What's different about our bread?
Andrew Whiteley, founder of the Village Bakery in Cumbria, summed up the state of British bread as “sad, soggy, nutritionally depleted and adulterated with hidden additives”. But it does keep “fresh” thanks to a good coating of E282 - Calcium Propionate. It’s all down to Chorleywood. Not the station on the Metropolitan line but an industrial triumph that produces 80% of UK bread. Most of that comes from just three big companies. How can you tell you’ve got a slice of Chorleywood? Well it’s light and forms a sticky starchy ball when squeezed in the palm.

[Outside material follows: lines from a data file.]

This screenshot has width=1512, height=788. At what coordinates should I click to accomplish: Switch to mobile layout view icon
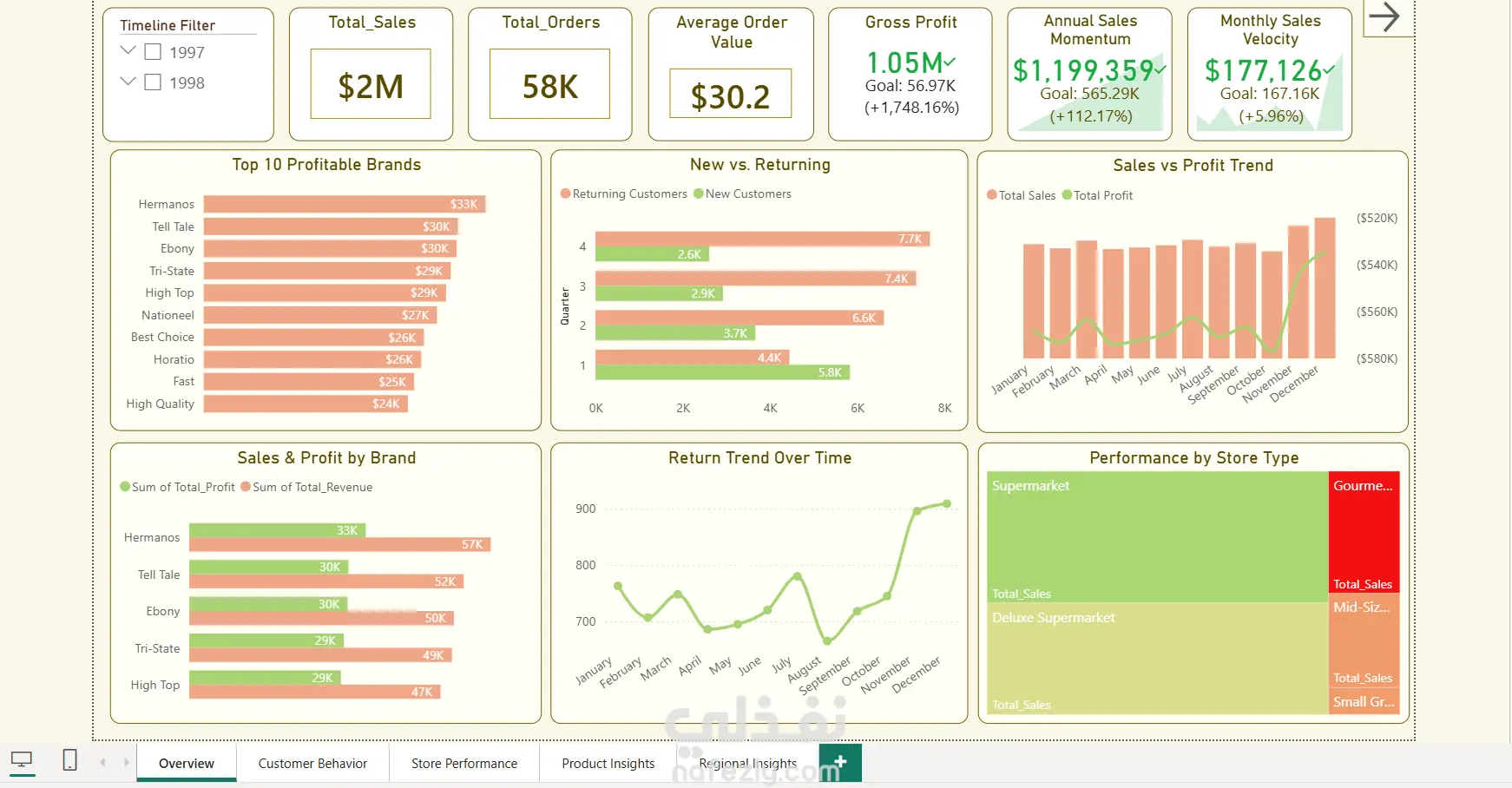click(70, 760)
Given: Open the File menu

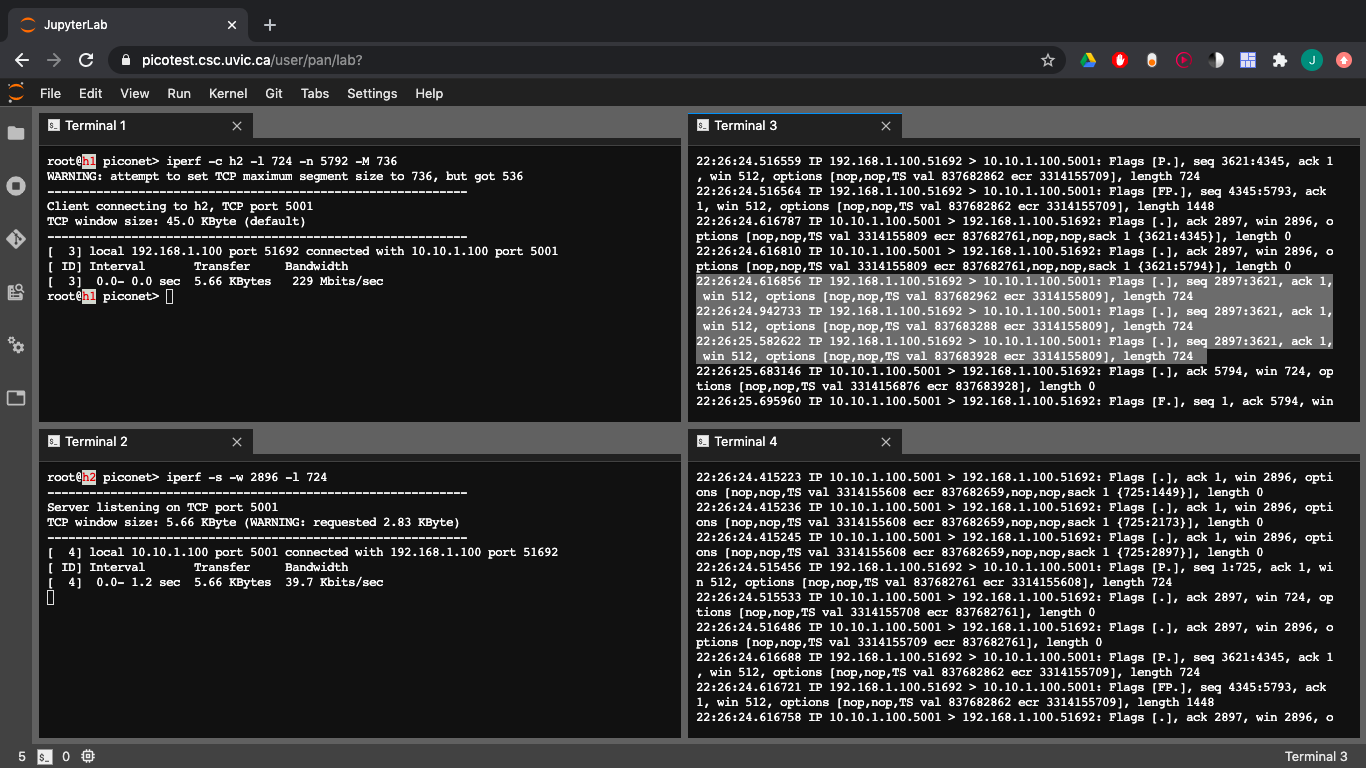Looking at the screenshot, I should pos(50,93).
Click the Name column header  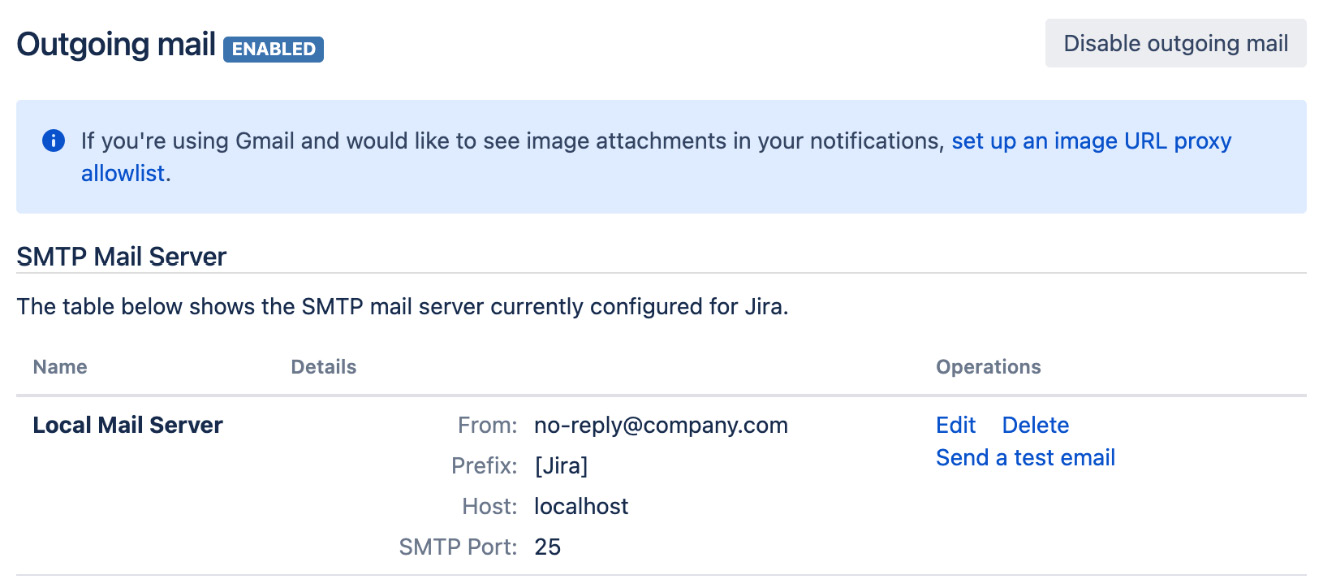pos(60,367)
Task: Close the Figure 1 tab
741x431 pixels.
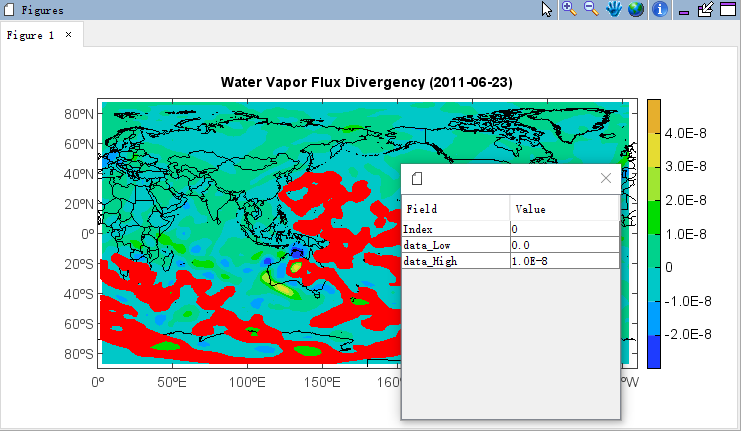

Unicorn sells bread from Pauls in Melton Mowbray, Saker in Todmorden, and Village Bakery in Melmerby. Barely 3% of the UK’s bread comes from ‘craft bakers’ like these. There are only 3,000 left in the country - France has 30,000. The bread we sell is an entirely different product from Chorleywood. It’s denser, dries out, has taste, doesn’t keep for weeks and makes great toast. Really we’d like to have an in-store bakery or find an organic craft baker based in Manchester. If you read any bread recipe for home baking it usually have four ingredients - strong flour, water, yeast and salt. You won’t find E471, E472e, E300, or E920 because you can’t go into a shop and buy them. But, you’ll see them as ingredients of a supermarket sliced loaf. What you won’t see listed are the enzymes used. It’s modern baking’s big secret. A loophole classifies them as “processing aids”, which need not be declared. They have intriguing names like amylase, chymosin, and tranglutaminase. They have some puzzling origins - maltogenic amylase is usually made from a genetically modified bacterial source, or phospholipase which may be derived from the pancreas of pigs, tasty hey!